Antes, junto a la puerta del convento, había tenido la sensación de flotar cuando de repente se produjo el silencio y abrió la puerta. Pero en ese momento era como si tuviera que abrirse camino a través de un lodazal. Pasó por encima de los muertos con gran cautela; intuía que hubiera soltado un grito de haber rozado siquiera a uno de ellos con el pie. Abrió la puerta de la celda cuanto pudo, pero apenas logró desplazarla: incluso muertos, los guardianes procuraban proteger su secreto. Estiró la mano en la que sostenía la tea y desapareció en el interior de la mazmorra.

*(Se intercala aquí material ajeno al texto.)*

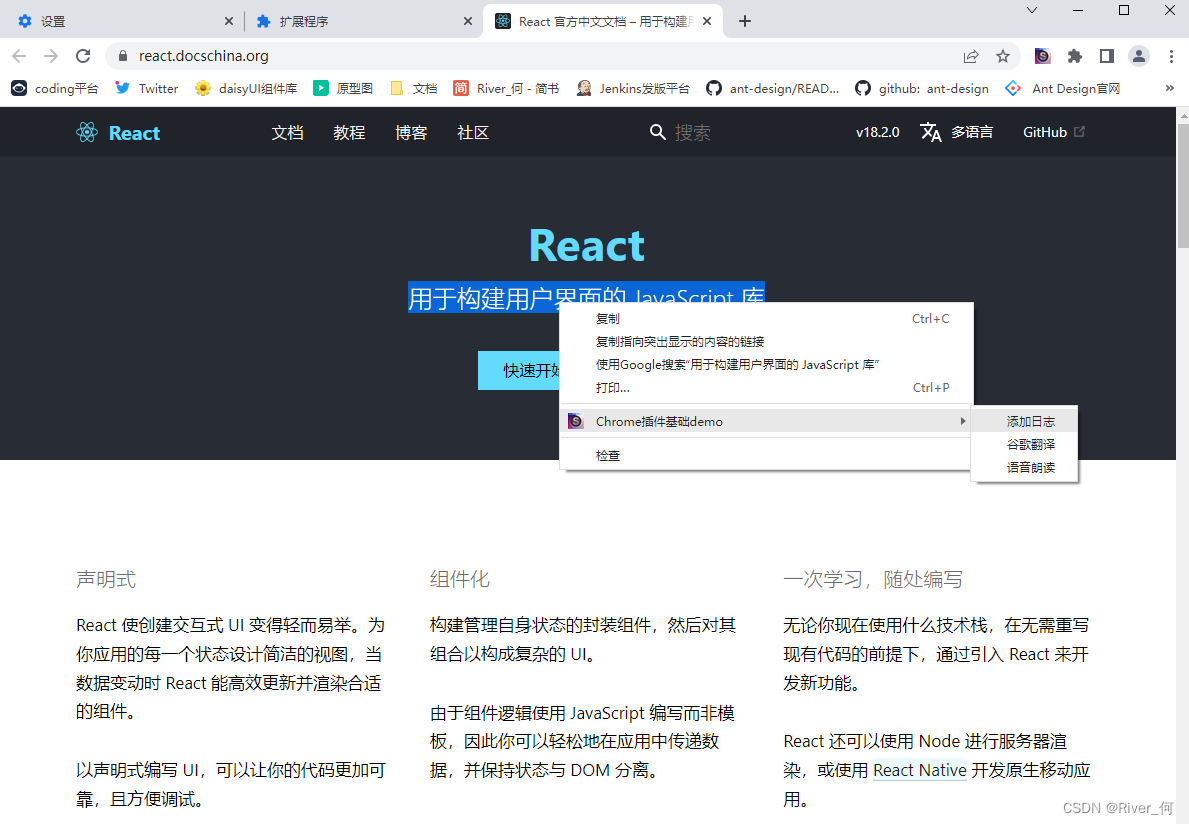The image size is (1189, 824).
Task: Toggle the side panel icon
Action: (x=1106, y=56)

El cillerero, el jefe de los novicios y el portero clavaron la vista en la puerta de la cual surgía un tenue rayo de luz. La antorcha que sostenían titilaba y chisporroteaba mientras los tres intercambiaban breves y avergonzadas miradas; cada uno pensaba que debería haber seguido al abad a la mazmorra y se sentían abochornados por no haber tenido el valor de hacerlo. Los muertos y sus negros hábitos casi se confundían con la oscuridad e incluso su sangre parecía negra bajo la luz de las antorchas.

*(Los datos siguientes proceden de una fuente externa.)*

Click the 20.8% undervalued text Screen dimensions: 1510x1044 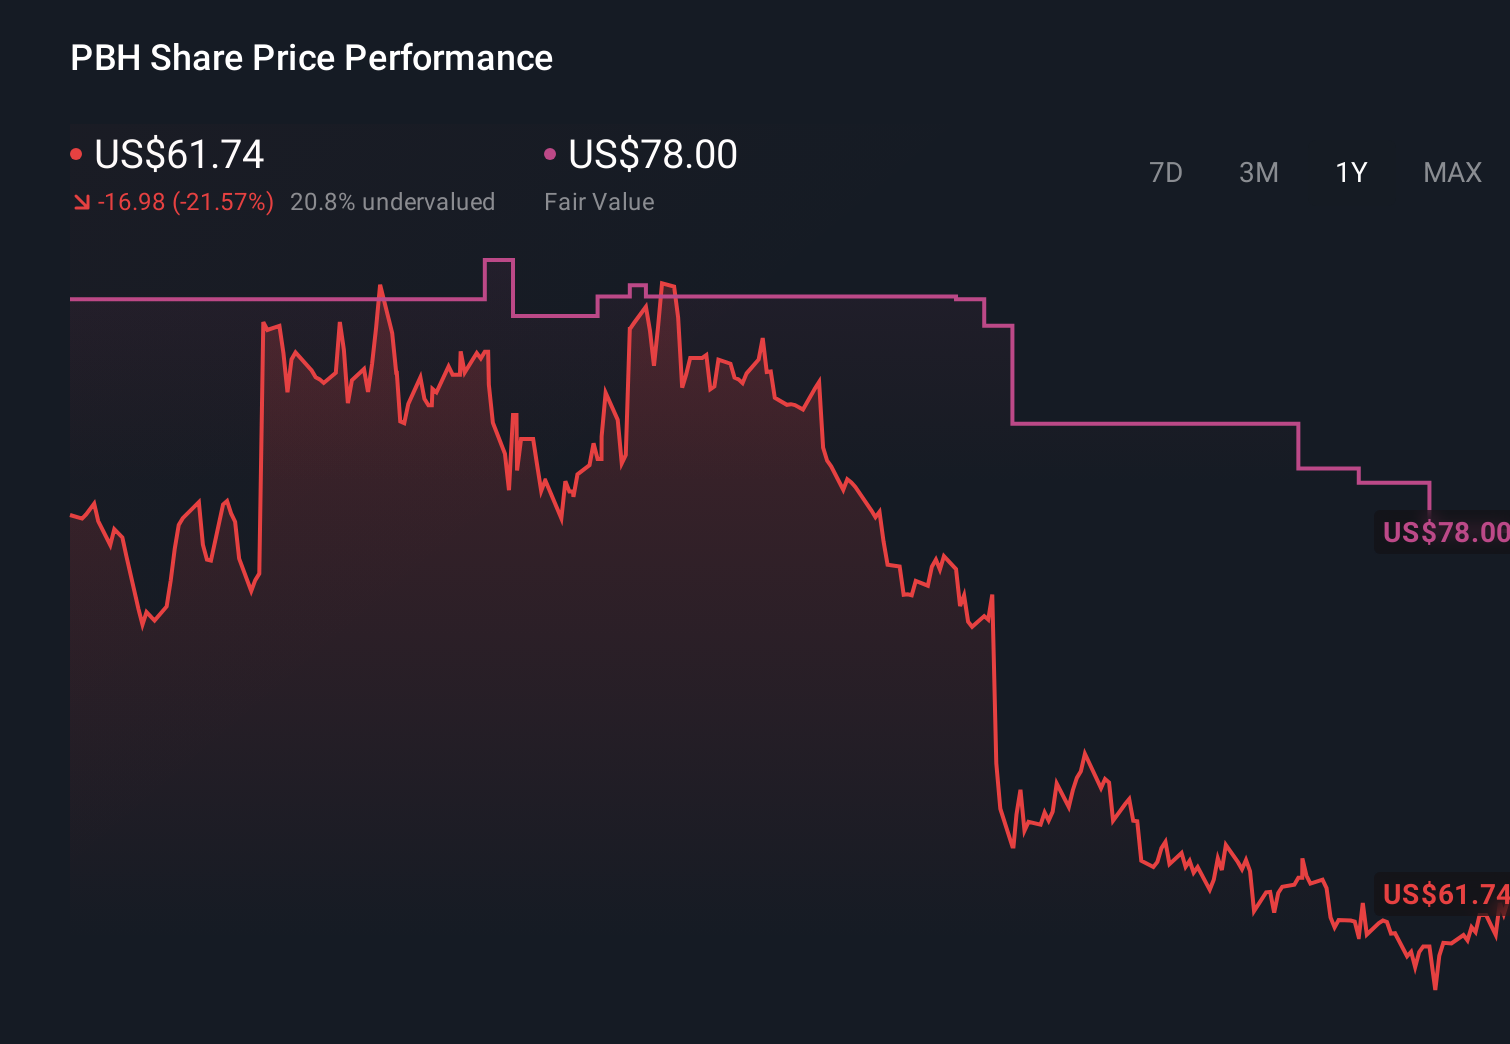[393, 201]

Por fin el abad salió de la celda; tenía los ojos empañados. Volvió a pasar por encima de los muertos con el mismo cuidado que antes y se acercó a los demás. Los tres monjes tenían la boca seca y el corazón en un puño. El cillerero no notó que se retorcía los dedos, mientras que el portero aferraba su rosario con ambas manos y tironeaba de él como si quisiera romperlo.
El abad Wolfgang bajó la cabeza y se echó a llorar, la mano en la que sostenía la antorcha cayó, la tea soltó un chasquido y se apagó. La segunda antorcha volvió a chisporrotear y en medio de la repentina penumbra los tres monjes vieron motivos coloreados ante sus ojos. El jefe de los novicios estiró el brazo y se apoyó contra la pared.
—Algo debe de haberlos interrumpido —susurró el abad—. Dios debe de haberlos detenido. La sacaron del arcón, pero la dejaron allí. —El abad los contempló mientras las lágrimas se derramaban por sus mejillas—. La Biblia del Diablo aún está allí —musitó—. Estamos salvados.